The next morning, I made my way to the train station and rode to central London. I am really into aquariums, so I booked tickets to Sea Life. I arrived very early and walked around the London Eye. I was amazed when I saw Big Ben and Parliament, and I found a stall selling crepes. I ordered a Belgian chocolate, and it was the best crepe I’ve ever had. I leaned up against the wall looking out over the Thames as I ate my food. That’s when a seagull landed next to me. I grew up on Whidbey Island on the West Coast, and seagulls are one of my favorite animals. He slowly approached closer…and closer…I began to think, “Wow, I don’t think one has ever gotten this close to me before! How cute.”
That’s when he suddenly launched at me, wings flapping! I tucked my food under my chest and flung my elbow up at the bird, but he was relentless. I ran away from the riverside and he finally left. I noticed a small bite had been taken from my crepe. Quickly after, he returned with a friend and attacked again. I was prepared this time and protected my food. I found a safer place to sit, peeled off the contaminated area, and finished my food. It turns out that European animals are much more *brave* than I am used to. I finally entered Sea Life, and it was the best aquarium I have ever been in. I spent over an hour wandering through, and my personal favorite was the jellyfish section. After the aquarium, I wandered around the streets a little longer, picked up a London hoodie, and returned home. While walking home from the train station, I admired my surroundings. I live in Surbiton, and nearly every townhouse, shop, and restaurant embodies amazing architecture. It doesn’t feel real.

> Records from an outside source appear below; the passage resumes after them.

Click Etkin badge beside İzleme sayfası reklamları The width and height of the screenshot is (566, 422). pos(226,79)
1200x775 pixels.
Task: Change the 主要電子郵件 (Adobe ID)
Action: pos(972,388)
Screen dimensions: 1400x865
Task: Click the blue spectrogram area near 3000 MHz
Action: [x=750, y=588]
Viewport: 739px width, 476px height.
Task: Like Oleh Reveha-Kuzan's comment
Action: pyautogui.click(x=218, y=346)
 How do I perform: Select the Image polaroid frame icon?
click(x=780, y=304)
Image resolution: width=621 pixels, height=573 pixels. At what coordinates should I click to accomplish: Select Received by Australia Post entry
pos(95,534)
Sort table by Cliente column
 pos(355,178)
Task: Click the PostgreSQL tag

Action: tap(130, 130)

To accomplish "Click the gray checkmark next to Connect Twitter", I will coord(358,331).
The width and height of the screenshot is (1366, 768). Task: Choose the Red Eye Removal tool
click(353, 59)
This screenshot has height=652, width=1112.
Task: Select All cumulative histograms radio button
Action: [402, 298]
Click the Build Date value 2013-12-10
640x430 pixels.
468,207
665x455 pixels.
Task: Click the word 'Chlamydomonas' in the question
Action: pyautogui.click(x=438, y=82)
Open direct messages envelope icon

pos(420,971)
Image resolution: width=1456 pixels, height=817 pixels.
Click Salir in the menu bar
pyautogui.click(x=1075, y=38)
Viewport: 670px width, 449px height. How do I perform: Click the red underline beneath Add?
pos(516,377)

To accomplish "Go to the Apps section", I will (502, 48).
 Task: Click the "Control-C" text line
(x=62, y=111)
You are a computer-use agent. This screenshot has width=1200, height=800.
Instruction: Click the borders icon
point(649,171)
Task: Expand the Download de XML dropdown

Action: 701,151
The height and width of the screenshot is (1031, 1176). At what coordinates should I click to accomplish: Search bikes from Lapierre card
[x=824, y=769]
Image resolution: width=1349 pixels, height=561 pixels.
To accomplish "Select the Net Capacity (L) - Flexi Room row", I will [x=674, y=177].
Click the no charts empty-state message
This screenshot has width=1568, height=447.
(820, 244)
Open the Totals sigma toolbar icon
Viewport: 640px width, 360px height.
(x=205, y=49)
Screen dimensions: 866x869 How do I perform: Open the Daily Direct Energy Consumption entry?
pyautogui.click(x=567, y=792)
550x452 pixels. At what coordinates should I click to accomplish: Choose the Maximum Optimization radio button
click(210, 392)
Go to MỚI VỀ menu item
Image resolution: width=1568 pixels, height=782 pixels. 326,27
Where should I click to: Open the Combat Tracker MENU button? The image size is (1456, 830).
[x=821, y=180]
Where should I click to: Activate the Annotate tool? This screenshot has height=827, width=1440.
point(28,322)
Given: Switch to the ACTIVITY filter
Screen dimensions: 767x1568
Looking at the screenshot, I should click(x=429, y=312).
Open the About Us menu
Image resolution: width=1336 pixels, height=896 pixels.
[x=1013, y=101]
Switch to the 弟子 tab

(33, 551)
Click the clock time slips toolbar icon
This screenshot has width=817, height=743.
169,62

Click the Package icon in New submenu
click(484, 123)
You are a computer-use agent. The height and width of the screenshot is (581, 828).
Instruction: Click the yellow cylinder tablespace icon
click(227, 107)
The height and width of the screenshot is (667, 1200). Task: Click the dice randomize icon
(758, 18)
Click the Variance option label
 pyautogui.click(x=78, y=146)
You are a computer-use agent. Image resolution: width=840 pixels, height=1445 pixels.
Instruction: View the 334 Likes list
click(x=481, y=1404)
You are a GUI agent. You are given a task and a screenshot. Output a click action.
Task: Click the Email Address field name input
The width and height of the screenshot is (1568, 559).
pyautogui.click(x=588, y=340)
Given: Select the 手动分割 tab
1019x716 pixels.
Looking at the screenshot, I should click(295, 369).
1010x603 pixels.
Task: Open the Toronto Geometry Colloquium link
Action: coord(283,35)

Throughout the rest of the week I went in and out of London, struggled to figure out how to shop (I still can’t find where to buy wall tacks), and prepared for my classes. Over the weekend I also visited the British Museum with a group of American students, but we went through a bit faster than I would have liked. Luckily admission is free, so I know I will return.
At Kingston University, instead of each semester being like a fresh start, it is all one continuous school year. I am kind of just jumping in, so I’m going to have to work hard to figure things out quickly. I started classes on Monday and to my relief, my professors were very welcoming and helpful. So far I am the only American in my classes, so the other students were interested in talking to me and asking what it is like being here. I’ve noticed there is a lot more liveliness and energy compared to the University of Idaho. Students stay on task, but as soon as they are finished they are eager to talk and joke with each other. In a way it reminded me of high school and what my pre-pandemic life was like. During my last Monday class I made a friend, and we both live in the same dorm complex so we walked home together. I’m excited to get to know her more, and to make more British friends! I have more classes to look forward to today, and I am planning to join a couple of clubs.
Overall, I feel I am adjusting very well to my new environment. I have been making an effort to explore my surroundings, I have been beginning to learn some differences between American and British language (I spent days looking for dish soap, only to find out it’s called “washing up liquid”), and enjoying the big city. I feel good about my ability to adapt and face challenge, and I anticipate having a fun, memorable, and academically successful time abroad.
(Pictures: A look at the Surbiton suburbs; Me by the London Eye at night)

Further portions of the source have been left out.